EMI is FINALLY going to offer DRM free music (I might add I have commented on this for the last 4 years). but better late than never, and since many of us were left thinking that it was going to be never I am happy at this announcement.

This is big news on so many fronts and to so many people. And yet again its apple that leads the way. Lets look at the impact on a few of the players:

1. The consumer: WINNER
We could argue the most important group in the mix (yet not always treated as such). Finally, consumers have an opportunity to buy online DRM free music. Big deal?! YES! If you can buy a CD without DRM, why not online. It seemed so odd that an industry in decline held back this new technology for so long. EMI and the others are very lucky that people continued to buy their music.
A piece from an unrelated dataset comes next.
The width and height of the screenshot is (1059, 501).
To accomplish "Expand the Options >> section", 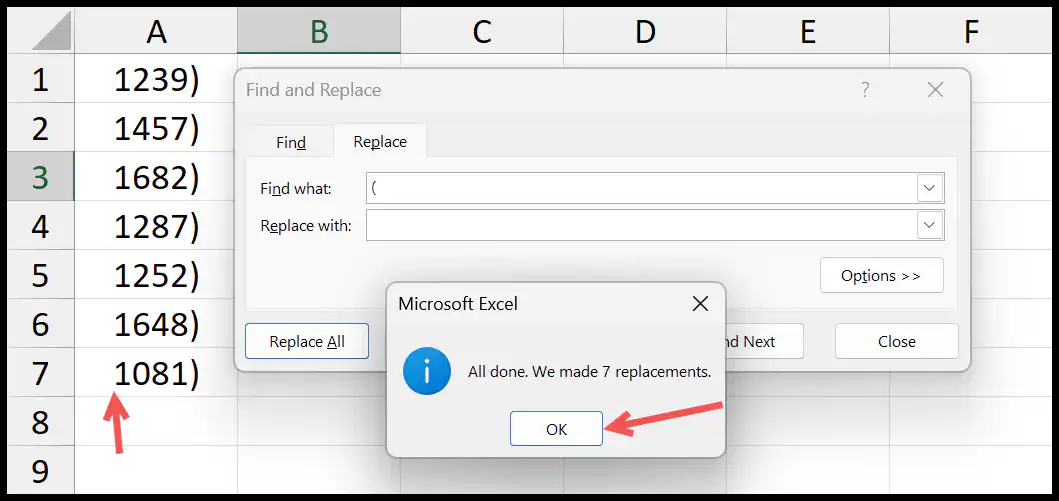I will 881,275.
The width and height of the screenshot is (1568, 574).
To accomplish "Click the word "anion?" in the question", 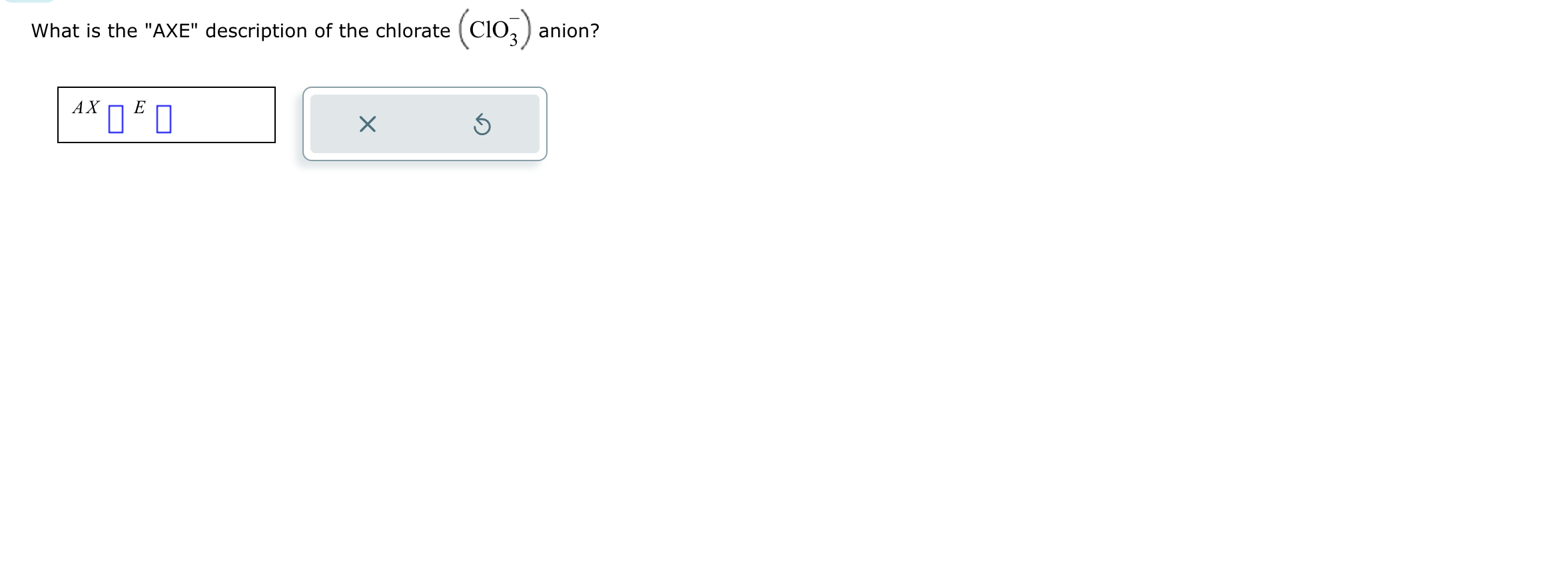I will pyautogui.click(x=569, y=31).
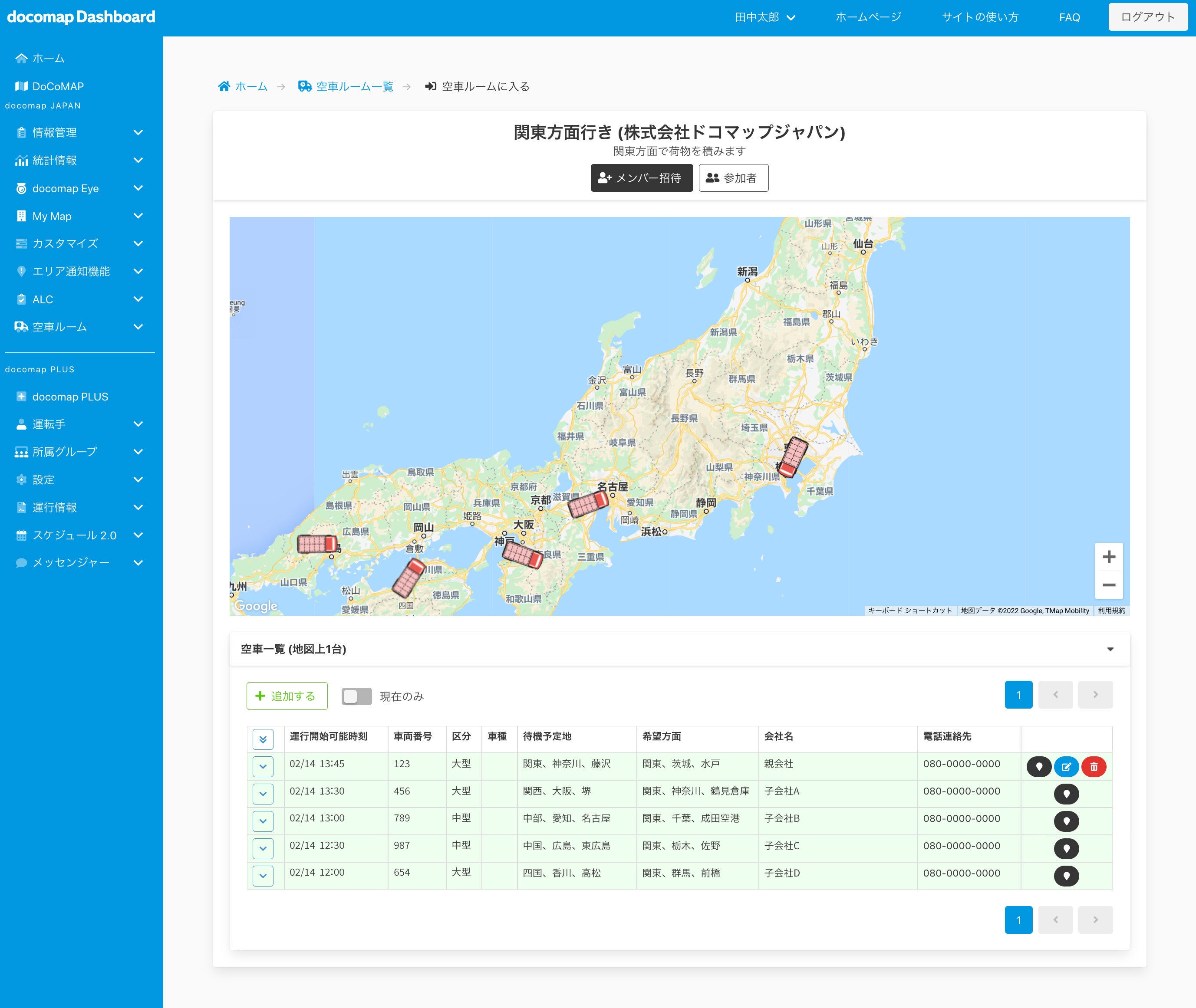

2. The Mobile phone manufactures: DEPENDS
Having worked for both Samsung and Motorola I know that this will be a big deal. There are 10 times more phones than iPods, now is the time for these guys to get their music strategies in line and take on apple.

3. The "big" apple: WINNER
Some have questioned why apple would push DRM free music. One of the reasons is I suspect why they are such an amazing company. They don't seem to fear new technologies nor competitors they welcome them and take the challenge on. Its interesting that Sony nor Microsoft managed to get this music deal done, yet apple did. A change for the better.

4. Microsoft: LOOSER
Ahh.. The big looser here (for now of course) Zune not doing so well and partners that were shut out of the new music (note DRM formatted). I am sure that they will now push this new model but the damage has been done to them and it will hurt in the short term.

5. Napster/YAHOO GOOGLE: LOSERS (for now):
Tougher still for these players. The less DRM the more people will move music suppliers? I find that argument very unlikley. This helps apple and will not help the third party suppliers who do not have hardware to run the music from.

Overall: The points go to apple for this round. Then again have we come to expect anything less?